■ **Consegna 1**
Nel testo fornito, in quali due termini si dice che paghiamo un prezzo doppio come consumatori?
■ **Consegna 2**
Ricopia senza modifiche il tratto del testo fornito da "Le notizie che" fino a "nella nostra quotidianità.".
■ **Consegna 3**
Secondo il testo fornito, in quali cose il tour enogastronomico di Peppe rivela un fondo di illegalità, un retrogusto di truffa o un ingrediente indigesto? Elencale tutte.

Le mani sporche sulla nostra tavola

Le notizie che ci vengono dal mondo dell’illegalità e del crimine suscitano in generale allarme e
disgusto. Ma le pagine de L’ultima cena di Peppe Ruggiero sono tanto più inquietanti perché vanno
a scavare dentro un tema che siamo abituati a considerare leggero, o comunque «innocuo»: quello
del cibo. Raccolgono dati e storie allarmanti nella loro «normalità». Perché qui non si parla di
sequestri e omicidi, né di traffici di droga o armi, e neppure della mafia trasversale dei «colletti
bianchi», quella degli appalti, delle grandi operazioni finanziarie e del riciclaggio. Si racconta
invece di una mafia che bussa direttamente alle nostre porte, entra nella nostra quotidianità.
Quella «mafia» che «si aggiunge un posto a tavola», non invitata, per «mangiare» alle nostre spalle,
speculando su ciò di cui nessuno può fare a meno: il cibo, appunto.

Seguendo Peppe nel suo insolito tour enogastronomico, scopriamo che può esserci un fondo
d’illegalità nel caffè che gustiamo al bar, un retrogusto di truffa nei nostri pranzi di famiglia, un
ingrediente indigesto nella pizza condivisa con gli amici. Scopriamo che le mafie «ce la danno a
bere» - e a mangiare - grazie a infiltrazioni profonde e consolidate in vari comparti del settore
agroalimentare. E che a tutto questo come consumatori paghiamo un prezzo doppio: in termini di
soldi - perché il prezzo delle merci sale per assicurare un margine di interesse a più persone – e
soprattutto in termini di salute. Sono tanti i prodotti alimentari che «puzzano» d’illegalità e di
mafia.

■ **Sezione dati**
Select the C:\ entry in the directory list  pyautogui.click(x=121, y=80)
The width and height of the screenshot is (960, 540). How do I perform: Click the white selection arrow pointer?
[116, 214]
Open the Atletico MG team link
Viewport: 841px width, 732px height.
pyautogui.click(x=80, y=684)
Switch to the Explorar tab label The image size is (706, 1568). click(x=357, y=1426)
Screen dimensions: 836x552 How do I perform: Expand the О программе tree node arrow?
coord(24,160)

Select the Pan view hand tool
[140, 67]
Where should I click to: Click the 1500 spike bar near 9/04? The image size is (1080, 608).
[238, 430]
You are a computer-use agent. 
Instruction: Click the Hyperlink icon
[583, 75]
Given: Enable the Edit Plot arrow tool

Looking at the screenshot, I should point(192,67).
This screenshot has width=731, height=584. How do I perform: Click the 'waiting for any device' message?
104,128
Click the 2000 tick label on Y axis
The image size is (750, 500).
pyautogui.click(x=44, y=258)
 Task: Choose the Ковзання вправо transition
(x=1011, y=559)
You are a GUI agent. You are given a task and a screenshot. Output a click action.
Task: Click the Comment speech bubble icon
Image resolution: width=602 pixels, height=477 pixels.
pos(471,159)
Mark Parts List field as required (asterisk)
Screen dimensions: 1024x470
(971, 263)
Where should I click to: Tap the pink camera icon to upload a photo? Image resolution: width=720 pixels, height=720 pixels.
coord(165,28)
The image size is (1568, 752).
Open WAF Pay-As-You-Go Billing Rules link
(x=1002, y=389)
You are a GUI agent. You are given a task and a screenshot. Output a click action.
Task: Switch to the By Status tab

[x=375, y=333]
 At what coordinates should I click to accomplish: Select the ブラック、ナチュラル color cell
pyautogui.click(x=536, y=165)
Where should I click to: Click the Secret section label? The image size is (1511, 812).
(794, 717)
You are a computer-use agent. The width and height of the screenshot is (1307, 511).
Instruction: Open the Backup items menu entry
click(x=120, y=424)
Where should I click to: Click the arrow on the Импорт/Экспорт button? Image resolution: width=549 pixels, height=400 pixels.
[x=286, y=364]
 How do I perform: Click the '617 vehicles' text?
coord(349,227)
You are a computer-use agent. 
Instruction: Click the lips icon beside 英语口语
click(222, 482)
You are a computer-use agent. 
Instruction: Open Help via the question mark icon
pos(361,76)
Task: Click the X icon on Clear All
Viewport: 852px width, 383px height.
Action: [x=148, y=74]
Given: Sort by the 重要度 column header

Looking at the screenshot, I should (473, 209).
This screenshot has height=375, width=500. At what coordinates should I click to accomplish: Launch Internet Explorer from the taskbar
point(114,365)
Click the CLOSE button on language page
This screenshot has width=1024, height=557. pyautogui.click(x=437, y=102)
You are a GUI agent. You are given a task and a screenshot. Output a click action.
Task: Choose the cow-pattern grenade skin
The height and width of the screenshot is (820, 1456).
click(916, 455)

■ **Soluzione 1**
In termini di soldi e soprattutto in termini di salute.

■ **Soluzione 2**
Le notizie che ci vengono dal mondo dell’illegalità e del crimine suscitano in generale allarme e
disgusto. Ma le pagine de L’ultima cena di Peppe Ruggiero sono tanto più inquietanti perché vanno
a scavare dentro un tema che siamo abituati a considerare leggero, o comunque «innocuo»: quello
del cibo. Raccolgono dati e storie allarmanti nella loro «normalità». Perché qui non si parla di
sequestri e omicidi, né di traffici di droga o armi, e neppure della mafia trasversale dei «colletti
bianchi», quella degli appalti, delle grandi operazioni finanziarie e del riciclaggio. Si racconta
invece di una mafia che bussa direttamente alle nostre porte, entra nella nostra quotidianità.

■ **Soluzione 3**
- il caffè che gustiamo al bar
- i nostri pranzi di famiglia
- la pizza condivisa con gli amici